The community aspect of their sport is gone. Normally in competitive cheer meals are shared and friendly games with other teams are a part of competitions, and that will be nonexistent this year. 

It is unclear if winter sports teams will be able to finish their season. Like the season in 2020 it got cut short for many teams, and this year has been similar with other seasons. 

“I don’t know,” Youngblood said. “I can’t tell the future but I really hope so.” And it’s a good bet all athletes feel the same way she does. 
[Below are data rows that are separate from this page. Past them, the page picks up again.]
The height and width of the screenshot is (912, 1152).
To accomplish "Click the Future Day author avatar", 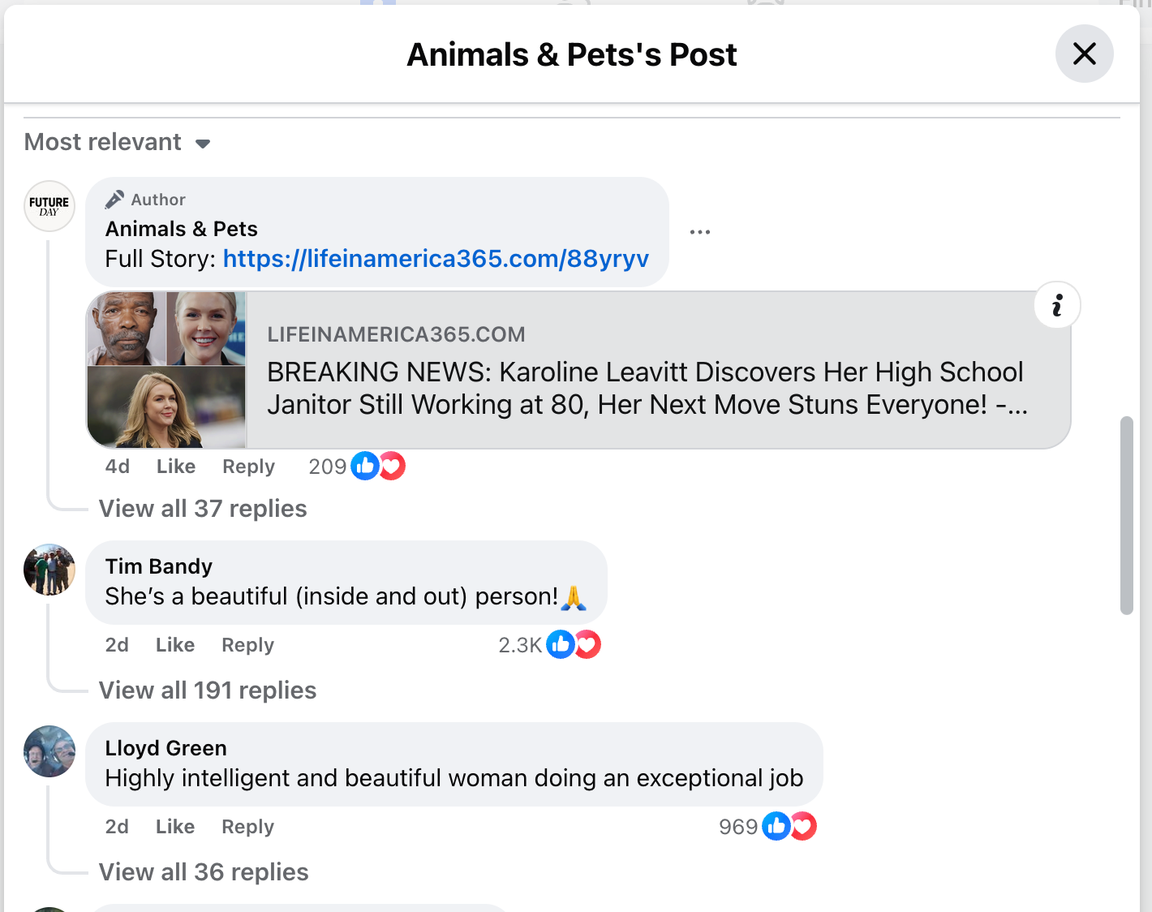I will coord(49,206).
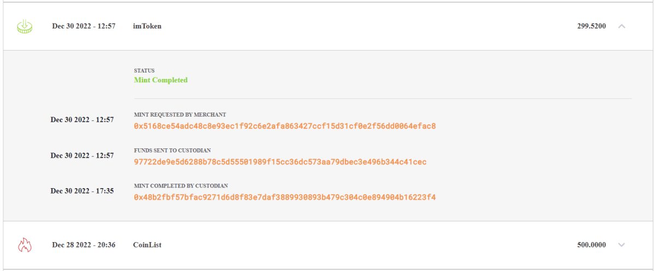
Task: Click the red burn flame icon
Action: pyautogui.click(x=25, y=245)
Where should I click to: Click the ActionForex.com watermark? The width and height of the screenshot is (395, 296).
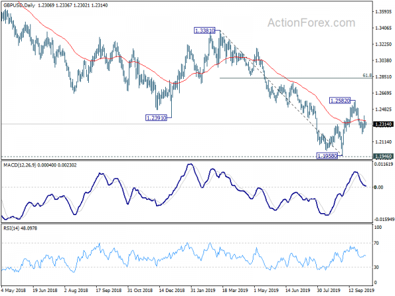tap(311, 23)
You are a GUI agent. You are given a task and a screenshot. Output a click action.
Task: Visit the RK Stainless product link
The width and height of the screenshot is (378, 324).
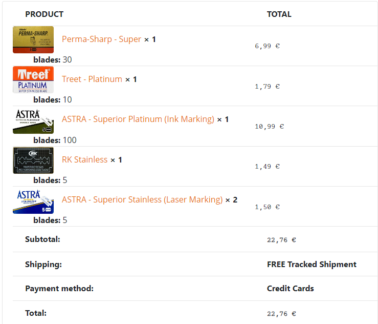click(x=85, y=160)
Many student athletes still think they will have a great season, even if it looks a little different. “Our season will definitely look different from last year,” Hall said. “Not because of covid, but because we all have been dying to get on the court so I feel like every single one of us will push ourselves to the best ability.”

One thing is for certain, all athletes are excited for their season. Hall even mentioned how excited she was.

 “Almost every night I watch film, just so I can feel those game day butterflies again.”